> **Required action 1**:
Can you retype the essay on writers and their readers word for word, starting at "You may stay" and ending at "expectations are immeasurable."?
> **Required action 2**:
Could you extend the essay on writers and their readers, picking up right after its last sentence?

> **Page extract**:
You may be writing out of creative compulsions or the satisfaction of venting your voice could be your trigger, most writers harbor a secret wish – to be read, to be reviewed and admired. Admiration comes easily but you never know how hypocritical it is. Reality hits you when you see how much money you are earning from your books.

You may stay determined with the cliché – “never give up” but when you read others’ work and feel that many average books are overflowing with 5 star reviews; you wonder whether something is wrong with you when you feel like dropping a book that has been fetching 5 stars… (for whatever reasons!)

However, there are critical readers too. They know what they want, their discerning eye can’t be escaped. Their expectations are immeasurable.

You think you have the most original ideas, you would be the best seller but your readers feel you ramble, you repeat and the setting of your story is vague or the title of your book is a misnomer.youtuber-2838945__340

You think you write perfect English, your beta readers are excellent helpers and you have a long list of friends under the acknowledgements but your readers find typos and structural errors in your book.

Each reader expects an amazing book; he doesn’t want to think what were your compulsions or exhaustions. He doesn’t want to buy your excuses. He doesn’t want to digest your lack of finances for hiring an astute editor. All readers are not writers and they have every right to judge your book according to their own parameters. All readers are not kind enough to overlook imperfections in the plot, style of writing or characterization.

> **Supplied data**:
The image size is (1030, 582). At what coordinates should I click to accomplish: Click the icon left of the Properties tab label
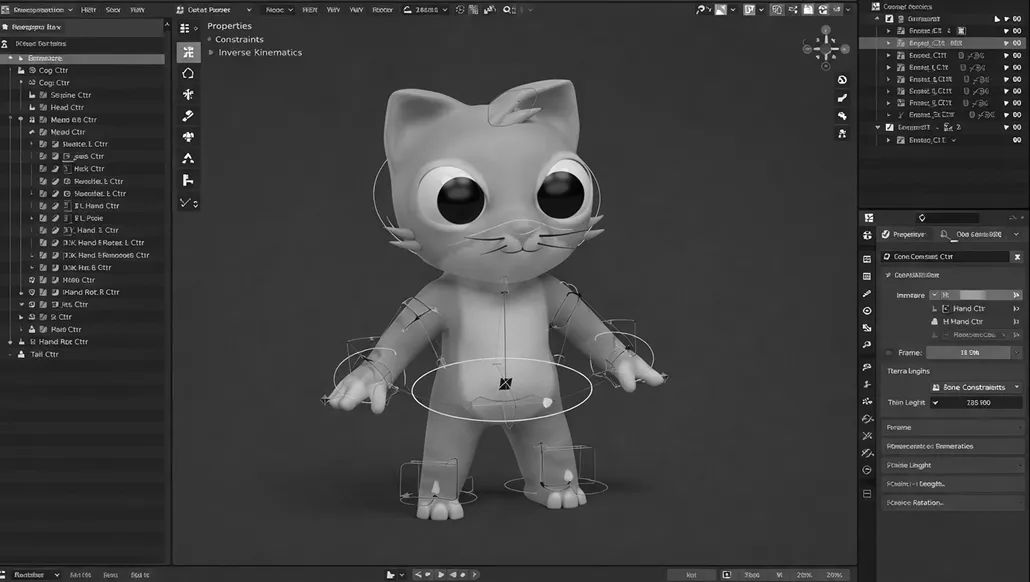(883, 234)
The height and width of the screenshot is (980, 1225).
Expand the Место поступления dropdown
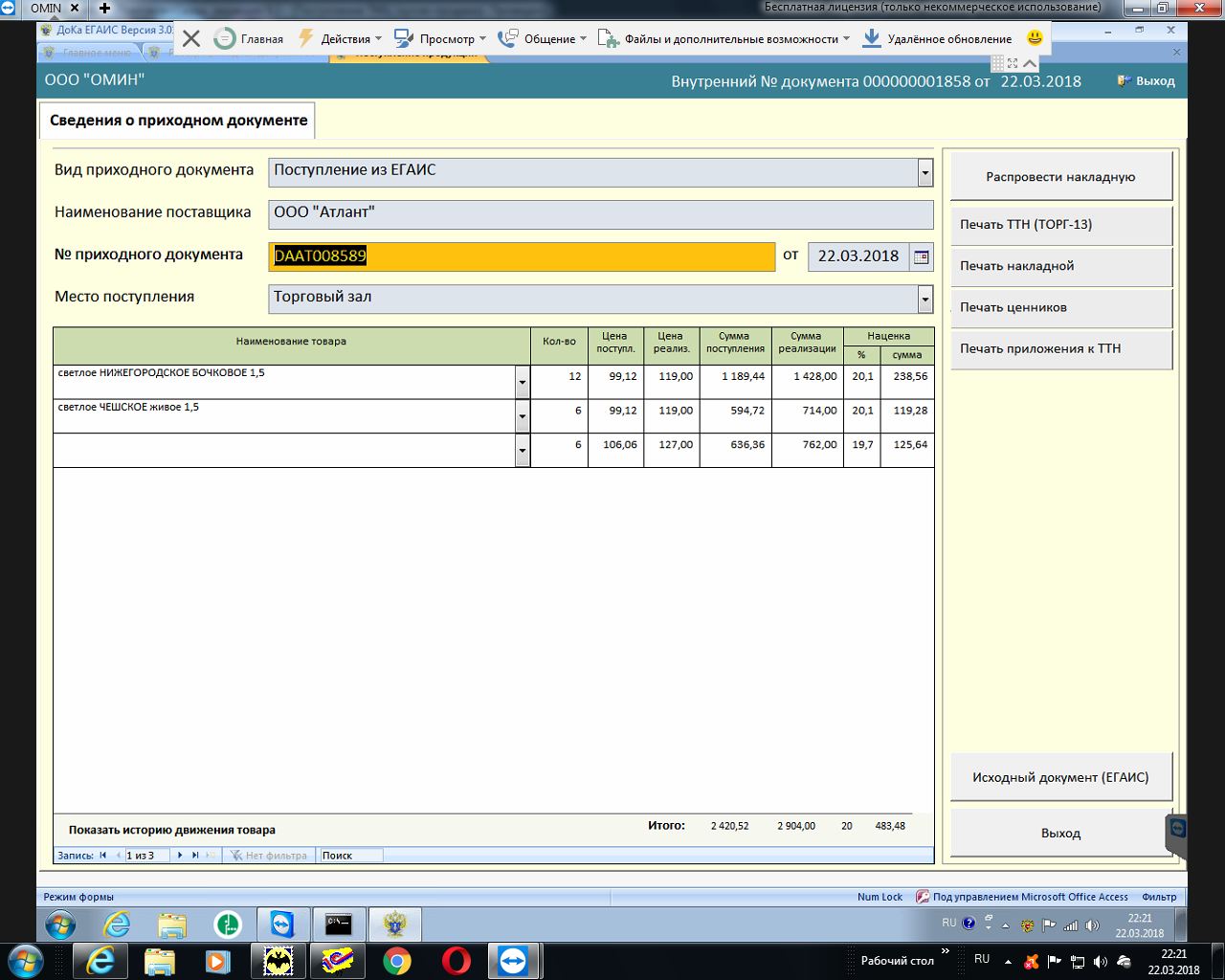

> **Response area 1**:
You may stay determined with the cliché – “never give up” but when you read others’ work and feel that many average books are overflowing with 5 star reviews; you wonder whether something is wrong with you when you feel like dropping a book that has been fetching 5 stars… (for whatever reasons!)

However, there are critical readers too. They know what they want, their discerning eye can’t be escaped. Their expectations are immeasurable.

> **Response area 2**:
Then there are writers who focus on money. They write just what sells. The day writing becomes a chore for you, you are no longer a writer, and you become a businessperson, churning out book after book, devoid of any real emotion.

Your writing may not be “like a windowpane” or “impenetrable fog” but it has to be an “exploration,” it has to “enrich the life of those who read it.” If it is just inconsequential chitchat between a few characters, going around in circles, you may befool a few readers but not all.

Robert Frost’s definition is worth pondering: “The ear is the only true writer and the only true reader. I know people who read without hearing the sentence sounds and they were the fastest readers. Eye readers we call them. They get the meaning by glances. But they are bad readers because they miss the best part of what a good writer puts into his work.”

Are you an “eye reader” or a critical reader? Do you drop a book if you don’t like it? What do you expect from your readers?

Thank you for reading this. Please share your valuable reflections, they are much appreciated.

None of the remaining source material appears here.